#### MATERIAL FOR THIS EXERCISE:
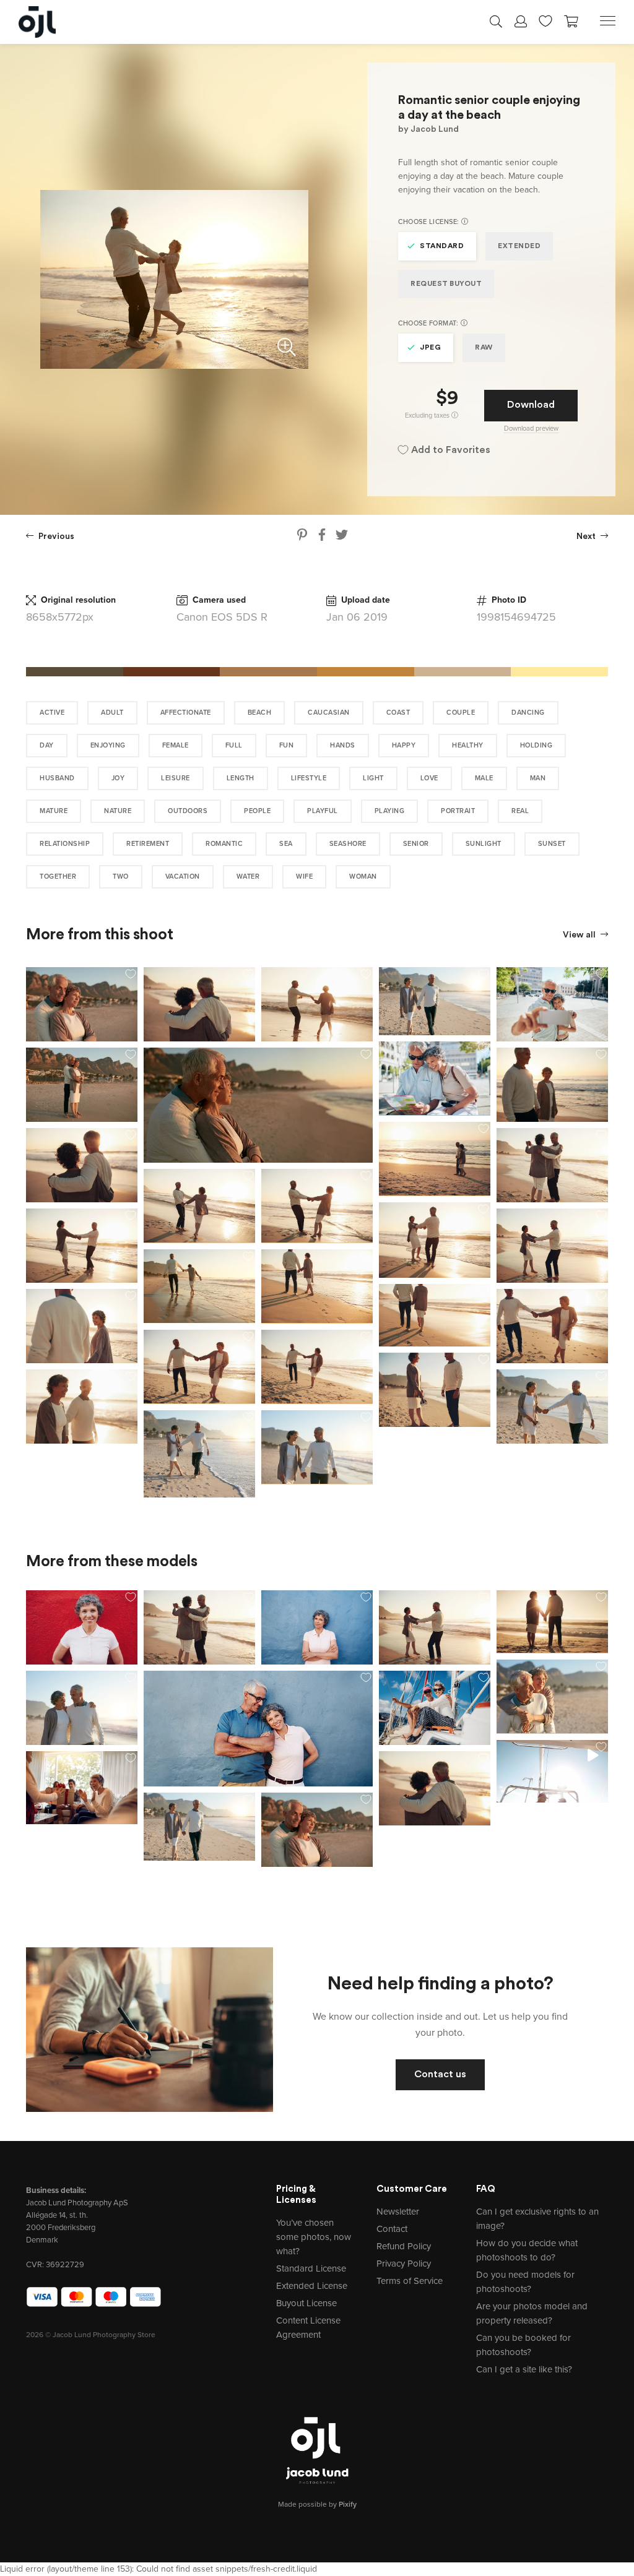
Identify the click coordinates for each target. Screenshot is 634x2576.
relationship (65, 844)
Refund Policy (403, 2246)
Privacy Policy (403, 2263)
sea (286, 844)
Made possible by (317, 2504)
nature (117, 811)
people (257, 811)
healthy (468, 745)
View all (580, 935)
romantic (224, 844)
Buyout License (306, 2303)
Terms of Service (409, 2280)
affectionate (185, 713)
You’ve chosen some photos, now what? (313, 2237)
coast (398, 713)
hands (342, 745)
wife (304, 876)
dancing (528, 713)
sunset (552, 844)
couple (460, 713)
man (538, 778)
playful (322, 811)
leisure (175, 778)
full (234, 745)
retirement (147, 844)
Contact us (440, 2075)
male (484, 778)
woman (363, 876)
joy (118, 778)
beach (260, 713)
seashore (348, 844)
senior (416, 844)
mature (53, 811)
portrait (458, 811)
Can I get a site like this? (524, 2369)
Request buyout (446, 284)
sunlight (484, 844)
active (52, 713)
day (47, 745)
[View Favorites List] (545, 20)
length (240, 778)
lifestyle (309, 778)
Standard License (311, 2268)
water (248, 876)
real (520, 811)
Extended (519, 246)
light (373, 778)
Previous (55, 536)
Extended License (311, 2285)
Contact (391, 2228)
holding (536, 745)
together (58, 876)
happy (404, 745)
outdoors (187, 811)
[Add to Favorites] (131, 974)
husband (57, 778)
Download (531, 405)
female (175, 745)
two (121, 876)
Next (586, 536)
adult (112, 713)
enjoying (108, 745)
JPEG (430, 347)
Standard (442, 246)
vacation (182, 876)
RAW (484, 347)
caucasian (329, 713)
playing (390, 811)
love (429, 778)
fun (286, 745)
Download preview (531, 428)
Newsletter (397, 2211)
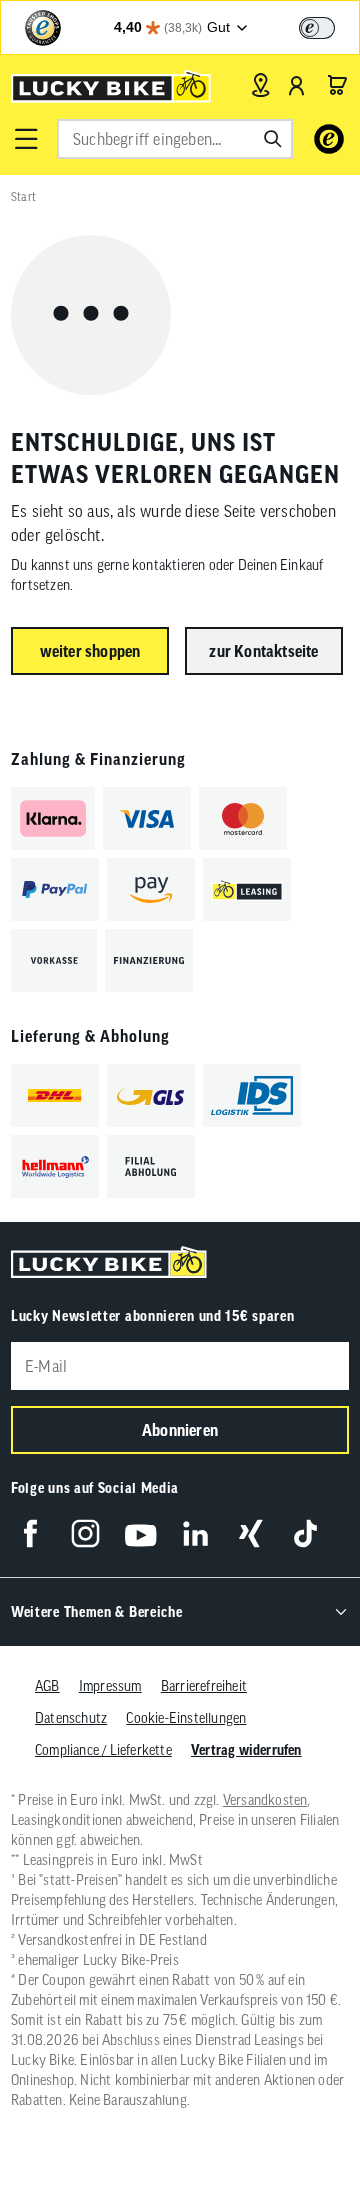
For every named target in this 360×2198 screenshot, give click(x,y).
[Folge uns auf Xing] (250, 1533)
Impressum (110, 1686)
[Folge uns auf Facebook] (30, 1533)
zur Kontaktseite (263, 651)
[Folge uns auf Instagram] (85, 1533)
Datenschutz (71, 1718)
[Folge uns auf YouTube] (140, 1533)
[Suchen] (273, 139)
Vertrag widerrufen (246, 1750)
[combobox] (175, 139)
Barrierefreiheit (204, 1686)
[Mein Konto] (297, 85)
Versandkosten (265, 1800)
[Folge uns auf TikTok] (305, 1533)
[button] (26, 139)
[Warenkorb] (337, 85)
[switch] (317, 28)
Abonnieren (180, 1430)
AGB (47, 1686)
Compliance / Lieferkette (103, 1750)
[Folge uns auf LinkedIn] (195, 1533)
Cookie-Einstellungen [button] (186, 1718)
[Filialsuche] (260, 85)
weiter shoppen (90, 651)
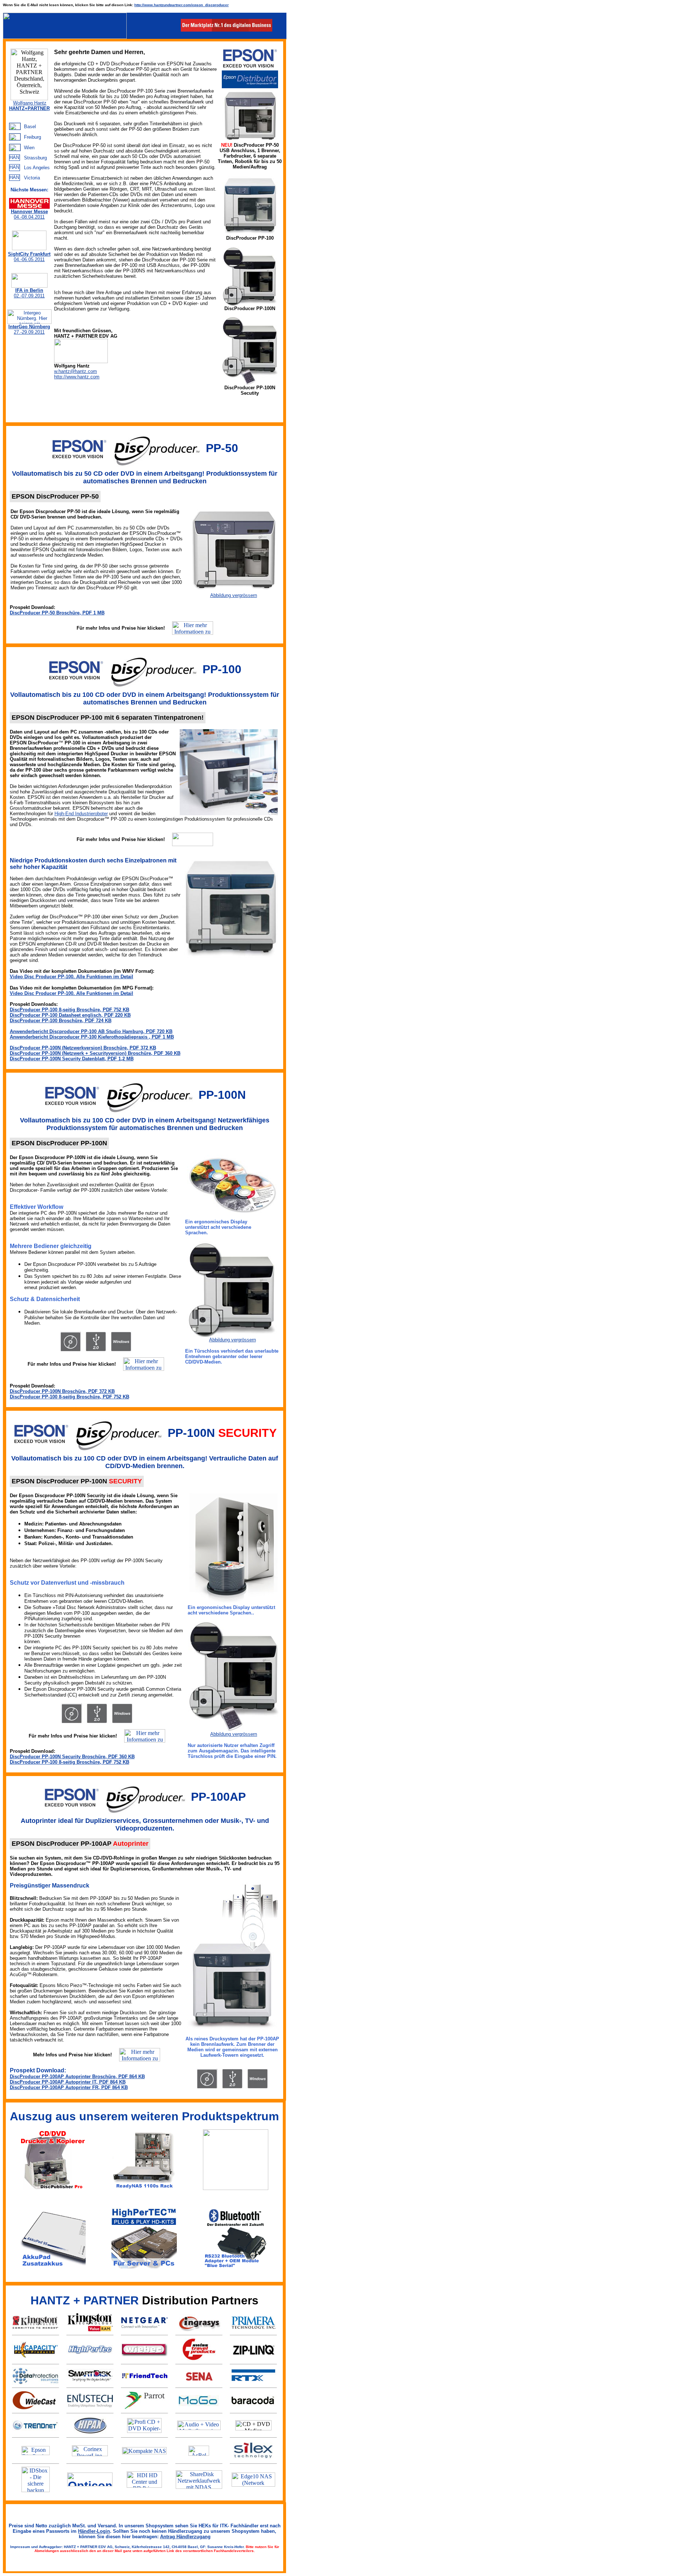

#### TASK DESCRIPTION:
From the entries, report each line that includes the word "click".

#### ANSWER TO THE EXERCISE:
Identify the click coordinates for each target. Screenshot is 634x2576.
For every named target in this 360×2198 screenshot, give click(x,y).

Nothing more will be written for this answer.